# DIRECTIONS FOR THIS TASK
Copy the items word for word, beginning with the first line and ending after the line that contains "(545, 405).".

# Items drawn from a dataset
========

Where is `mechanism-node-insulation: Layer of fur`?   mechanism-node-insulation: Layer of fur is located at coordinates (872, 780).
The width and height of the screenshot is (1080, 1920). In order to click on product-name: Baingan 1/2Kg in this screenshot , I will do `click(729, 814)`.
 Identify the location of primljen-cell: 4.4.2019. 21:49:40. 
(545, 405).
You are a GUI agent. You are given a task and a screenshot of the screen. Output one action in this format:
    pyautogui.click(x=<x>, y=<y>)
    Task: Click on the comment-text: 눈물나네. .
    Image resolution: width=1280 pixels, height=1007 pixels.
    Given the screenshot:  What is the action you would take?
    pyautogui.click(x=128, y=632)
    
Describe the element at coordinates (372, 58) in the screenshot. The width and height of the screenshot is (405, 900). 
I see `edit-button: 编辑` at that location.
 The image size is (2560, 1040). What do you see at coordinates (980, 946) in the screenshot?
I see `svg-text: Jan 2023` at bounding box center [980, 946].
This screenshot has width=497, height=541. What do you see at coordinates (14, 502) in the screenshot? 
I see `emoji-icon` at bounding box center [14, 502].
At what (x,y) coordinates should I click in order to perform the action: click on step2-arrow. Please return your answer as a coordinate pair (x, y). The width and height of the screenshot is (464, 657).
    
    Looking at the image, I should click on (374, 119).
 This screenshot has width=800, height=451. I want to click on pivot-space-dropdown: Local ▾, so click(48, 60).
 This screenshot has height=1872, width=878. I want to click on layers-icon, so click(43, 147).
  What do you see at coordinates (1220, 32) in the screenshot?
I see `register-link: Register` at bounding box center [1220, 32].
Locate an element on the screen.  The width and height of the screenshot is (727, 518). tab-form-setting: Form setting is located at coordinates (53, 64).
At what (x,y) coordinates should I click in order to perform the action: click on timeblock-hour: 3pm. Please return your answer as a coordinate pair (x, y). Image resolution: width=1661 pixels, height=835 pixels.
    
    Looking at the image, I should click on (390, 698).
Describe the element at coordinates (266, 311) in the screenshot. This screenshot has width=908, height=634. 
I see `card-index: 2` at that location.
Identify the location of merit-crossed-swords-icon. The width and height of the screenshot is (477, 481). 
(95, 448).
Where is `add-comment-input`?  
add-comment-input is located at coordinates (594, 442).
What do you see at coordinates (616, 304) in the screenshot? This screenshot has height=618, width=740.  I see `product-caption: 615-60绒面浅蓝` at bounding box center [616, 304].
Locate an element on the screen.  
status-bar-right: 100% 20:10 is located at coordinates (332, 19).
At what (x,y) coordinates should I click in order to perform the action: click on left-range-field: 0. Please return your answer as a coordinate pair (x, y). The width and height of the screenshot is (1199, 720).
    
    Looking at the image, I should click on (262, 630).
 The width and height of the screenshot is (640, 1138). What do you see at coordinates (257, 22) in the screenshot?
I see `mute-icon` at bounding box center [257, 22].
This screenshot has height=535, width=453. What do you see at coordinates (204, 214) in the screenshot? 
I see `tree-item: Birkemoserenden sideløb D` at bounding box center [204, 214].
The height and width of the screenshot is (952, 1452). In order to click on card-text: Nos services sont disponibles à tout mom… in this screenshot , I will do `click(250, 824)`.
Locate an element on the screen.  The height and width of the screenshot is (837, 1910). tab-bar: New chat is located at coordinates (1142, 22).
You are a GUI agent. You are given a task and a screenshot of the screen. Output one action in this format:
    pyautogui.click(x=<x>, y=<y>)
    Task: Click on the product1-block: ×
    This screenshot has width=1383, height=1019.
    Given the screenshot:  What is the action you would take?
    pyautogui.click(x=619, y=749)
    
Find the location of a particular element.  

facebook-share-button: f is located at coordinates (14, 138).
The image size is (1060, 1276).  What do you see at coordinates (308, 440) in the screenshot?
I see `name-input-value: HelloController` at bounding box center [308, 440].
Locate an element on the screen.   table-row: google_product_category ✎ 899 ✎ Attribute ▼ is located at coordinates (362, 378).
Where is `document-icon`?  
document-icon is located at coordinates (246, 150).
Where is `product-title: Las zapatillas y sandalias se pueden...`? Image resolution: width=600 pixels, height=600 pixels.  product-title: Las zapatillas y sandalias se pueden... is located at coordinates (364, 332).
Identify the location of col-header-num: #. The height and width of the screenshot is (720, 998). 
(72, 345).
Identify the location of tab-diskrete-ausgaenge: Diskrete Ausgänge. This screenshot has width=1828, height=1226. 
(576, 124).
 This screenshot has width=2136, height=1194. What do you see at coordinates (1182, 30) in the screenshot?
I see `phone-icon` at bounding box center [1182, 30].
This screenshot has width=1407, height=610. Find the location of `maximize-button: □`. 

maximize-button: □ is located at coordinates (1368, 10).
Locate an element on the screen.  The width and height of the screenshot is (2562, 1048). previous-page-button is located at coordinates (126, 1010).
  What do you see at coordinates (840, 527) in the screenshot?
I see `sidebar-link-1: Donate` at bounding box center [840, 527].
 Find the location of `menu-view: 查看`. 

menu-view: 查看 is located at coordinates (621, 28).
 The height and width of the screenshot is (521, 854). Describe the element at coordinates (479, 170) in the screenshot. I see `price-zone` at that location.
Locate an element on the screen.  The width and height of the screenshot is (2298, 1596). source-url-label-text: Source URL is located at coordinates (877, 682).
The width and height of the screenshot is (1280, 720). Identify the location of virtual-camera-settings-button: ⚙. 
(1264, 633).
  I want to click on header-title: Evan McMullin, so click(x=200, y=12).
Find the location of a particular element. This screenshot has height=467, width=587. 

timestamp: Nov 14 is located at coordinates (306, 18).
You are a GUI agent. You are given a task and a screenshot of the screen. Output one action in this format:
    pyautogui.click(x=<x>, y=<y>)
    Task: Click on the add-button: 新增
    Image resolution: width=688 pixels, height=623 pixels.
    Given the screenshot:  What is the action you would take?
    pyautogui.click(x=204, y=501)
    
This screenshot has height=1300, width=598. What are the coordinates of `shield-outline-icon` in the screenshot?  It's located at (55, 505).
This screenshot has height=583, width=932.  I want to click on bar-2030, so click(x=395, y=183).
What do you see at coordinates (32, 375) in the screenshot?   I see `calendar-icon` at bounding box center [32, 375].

========

# RESULT BELOW
Where is `mechanism-node-insulation: Layer of fur`?   mechanism-node-insulation: Layer of fur is located at coordinates (872, 780).
The width and height of the screenshot is (1080, 1920). In order to click on product-name: Baingan 1/2Kg in this screenshot , I will do `click(729, 814)`.
 Identify the location of primljen-cell: 4.4.2019. 21:49:40. 
(545, 405).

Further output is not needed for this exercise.